Personal information
- Full name: Godfrey John Arthur Murray Lyle Mulholland
- Born: 3 October 1892 Bellaghy, Ireland
- Died: 1 March 1948 (aged 55) St Pancras, London, England
- Batting: Unknown
- Relations: Sir Henry Mulholland (brother)

Domestic team information
- 1912: Cambridge University

Career statistics
| Competition | First-class |
| Matches | 1 |
| Runs scored | 9 |
| Batting average | 9.00 |
| 100s/50s | –/– |
| Top score | 6 |
| Catches/stumpings | 1/– |
- Source: Cricinfo, 9 January 2022

= Godfrey Mulholland =

Irish cricketer

Godfrey John Arthur Murray Lyle Mulholland (3 October 1892 – 1 March 1948) was an Irish first-class cricketer, civil servant, British Army officer and banking director.

The son of Henry Mulholland, 2nd Baron Dunleath, he was born at the family estate near Bellaghy in October 1892. He was educated at Eton College, before going up to Trinity College, Cambridge. While studying at Cambridge, Mulholland made a single appearance in first-class cricket for Cambridge University Cricket Club against the touring South Africans at Fenner's in 1912. Batting twice in the match, he was dismissed in the Cambridge first innings by Claude Carter for 6 runs, while in their second innings he was unbeaten on 3 runs. After graduating from Cambridge in 1913, Mulholland entered into the Colonial Office and was sent to Australia, where he served as the private secretary to John A. Gilruth, the Administrator of the Northern Territory. However, this appointment was short lived due to the beginning of the First World War in Europe.

Mulholland returned to Europe, where he served in the Royal Army Service Corps.
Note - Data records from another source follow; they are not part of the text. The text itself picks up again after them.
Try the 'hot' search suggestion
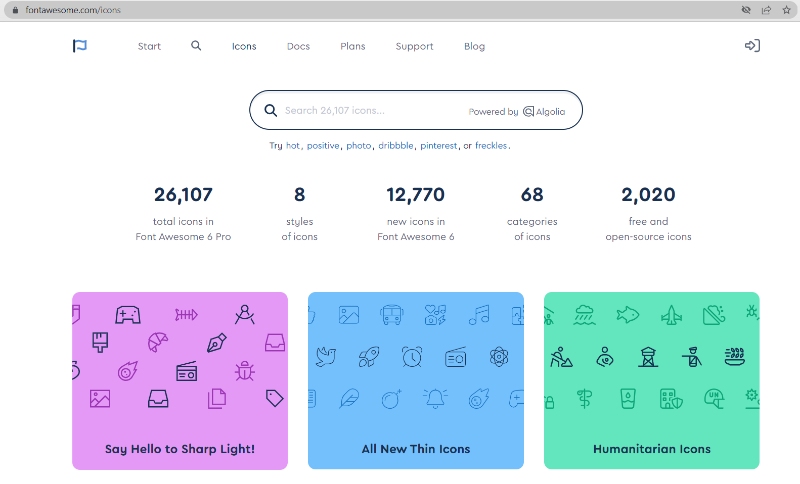800x484 pixels. point(293,146)
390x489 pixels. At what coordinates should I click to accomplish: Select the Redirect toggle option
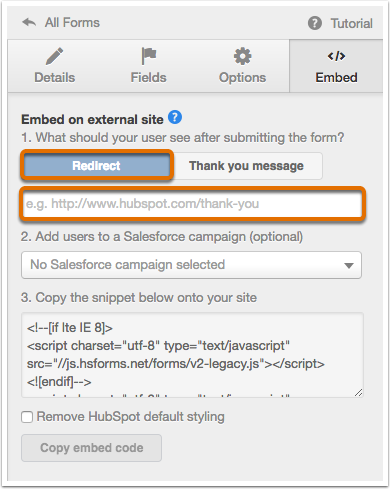tap(97, 166)

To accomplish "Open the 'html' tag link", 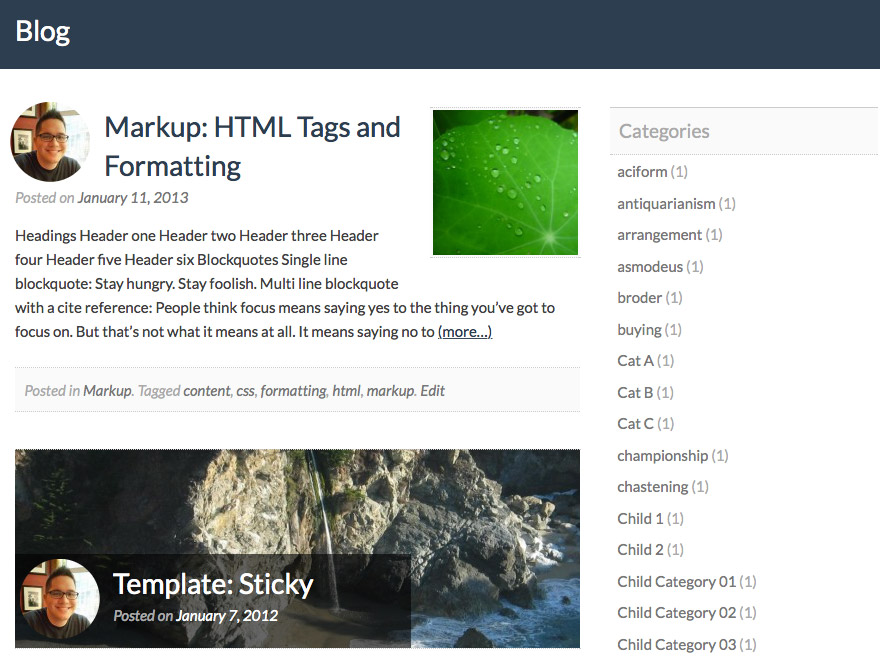I will [346, 391].
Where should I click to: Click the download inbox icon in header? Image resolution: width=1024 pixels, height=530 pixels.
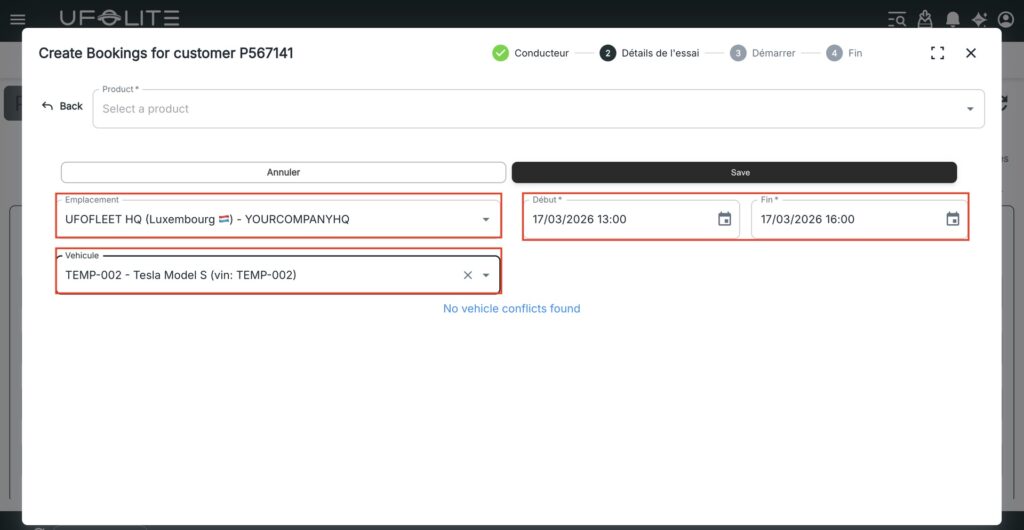(x=925, y=19)
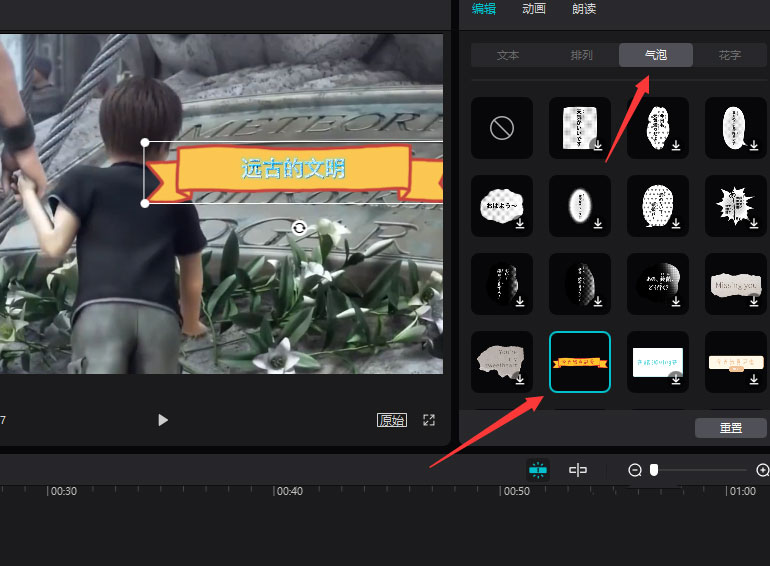Switch to the 气泡 bubble tab

[656, 55]
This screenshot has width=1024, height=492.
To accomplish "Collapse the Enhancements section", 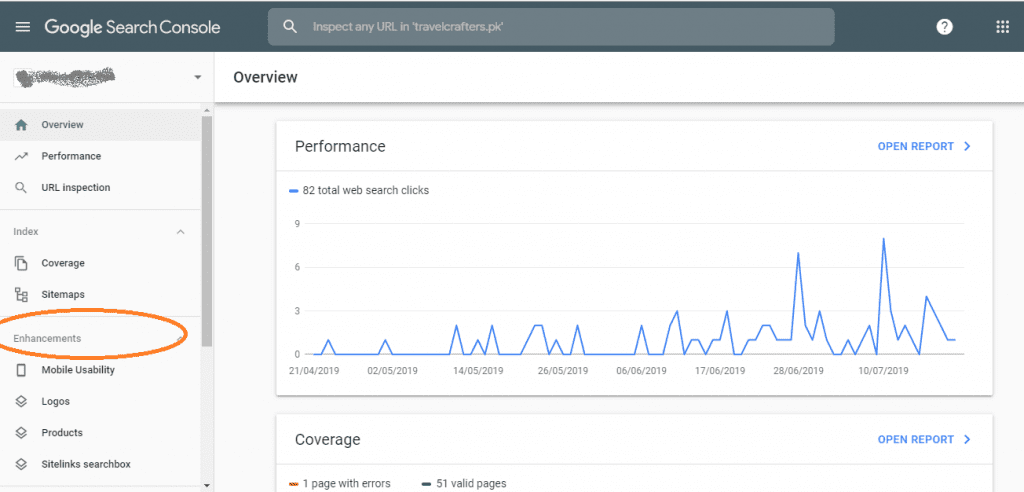I will pyautogui.click(x=180, y=339).
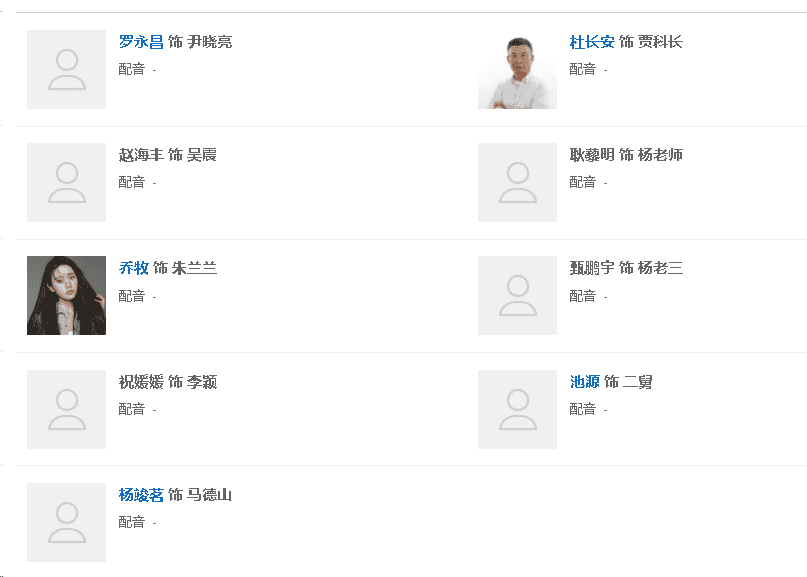The width and height of the screenshot is (807, 577).
Task: Select 耿藜明's placeholder avatar
Action: (x=517, y=182)
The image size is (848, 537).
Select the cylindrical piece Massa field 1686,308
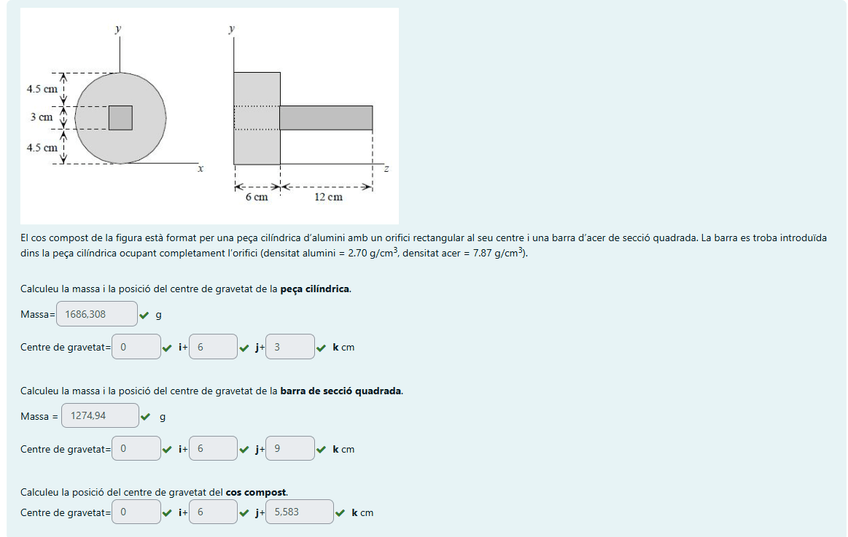point(96,315)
By June 1917 he held the temporary rank of captain, while the following year he was decorated with the Military Cross. He ended the war as an adjutant, a position he vacated in June 1919. Following the war, he served as a director of the National Westminster Bank and later as a partner with the bank Edward de Stein and Company. He was married to the Hon. Olivia Vernon Harcourt, daughter of the 1st Viscount Harcourt, with the couple having three children.

Mulholland was resident in his later years at Langhurst Manor in Surrey. He died at the Royal Free Hospital at St Pancras in March 1948. His brother, Sir Henry, was also a first-class cricketer, in addition to being the Speaker of the House of Commons of Northern Ireland.